===== Dataset records

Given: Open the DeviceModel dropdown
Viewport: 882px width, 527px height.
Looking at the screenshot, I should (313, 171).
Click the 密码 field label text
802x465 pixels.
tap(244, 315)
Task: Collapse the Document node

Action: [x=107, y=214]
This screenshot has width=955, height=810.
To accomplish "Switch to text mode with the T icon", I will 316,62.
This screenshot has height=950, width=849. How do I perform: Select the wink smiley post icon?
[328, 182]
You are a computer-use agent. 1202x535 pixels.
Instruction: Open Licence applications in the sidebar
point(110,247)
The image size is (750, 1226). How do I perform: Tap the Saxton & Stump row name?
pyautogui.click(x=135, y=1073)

==========

§ Exercise details: Only the line containing "Task: Collapse the Document node" and the lines after it, through the end of the data, should be copied, exactly as they are.

§ Answer:
Task: Collapse the Document node

Action: [x=107, y=214]
This screenshot has width=955, height=810.
To accomplish "Switch to text mode with the T icon", I will 316,62.
This screenshot has height=950, width=849. How do I perform: Select the wink smiley post icon?
[328, 182]
You are a computer-use agent. 1202x535 pixels.
Instruction: Open Licence applications in the sidebar
point(110,247)
The image size is (750, 1226). How do I perform: Tap the Saxton & Stump row name?
pyautogui.click(x=135, y=1073)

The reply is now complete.